Shoving Tubes through Shapes Gives a Sufficient and Efficient Shape Statistic
- Renata Turkeš (Research Foundation Flanders)
Abstract
The classical persistent homology transform was introduced in the field of topological data analysis about 10 years ago, and has since been proven to be a very powerful descriptor of Euclidean shapes. The transform sends a shape X to the map associating to each direction v on the sphere $S^{n-1}$ the persistent diagram with respect to the height function h_v. The transform has been shown to be injective (it is a sufficient shape statistic: probing a shape from each direction completely describes it), and for each shape it gives a continuous map from the sphere to the space of persistence diagrams.
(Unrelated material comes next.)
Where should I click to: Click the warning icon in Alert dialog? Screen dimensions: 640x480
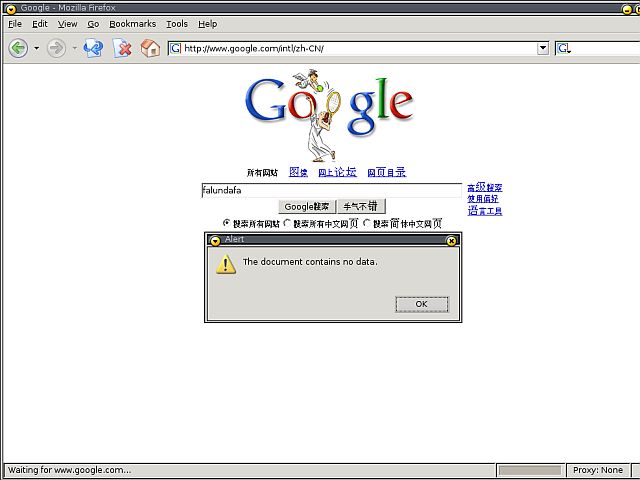pos(227,264)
We introduce a generalised persistent homology transform (PHT) in which we consider arbitrary parameter spaces, and any filtration functions. In particular, we define the "distance-from-flat” PHT, where the parameter space is the Grassmannian AG(m,n) of affine subspaces of $R^n$, and the filtration functions d_P encode the distance from a given flat P. We prove that this version retains continuity and injectivity, while offering computational advantages over the classical PHT. In particular, homology in degree 0 suffices for the injectivity of the distance-from-line, so-called tubular, PHT, yielding an efficient tool that can outperform top neural networks in shape classification.
This is joint work with Adam Onus and Nina Otter.